[Start Data for processing]
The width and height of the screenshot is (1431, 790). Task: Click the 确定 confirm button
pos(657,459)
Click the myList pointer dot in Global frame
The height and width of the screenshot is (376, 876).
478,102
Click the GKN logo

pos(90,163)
[End Data for processing]
[What this task involves]
Copy all the lines above again, putting "control" in place of "button" and leaving everything else as it is.

[Exercise result]
The width and height of the screenshot is (1431, 790). Task: Click the 确定 confirm control
pos(657,459)
Click the myList pointer dot in Global frame
The height and width of the screenshot is (376, 876).
478,102
Click the GKN logo

pos(90,163)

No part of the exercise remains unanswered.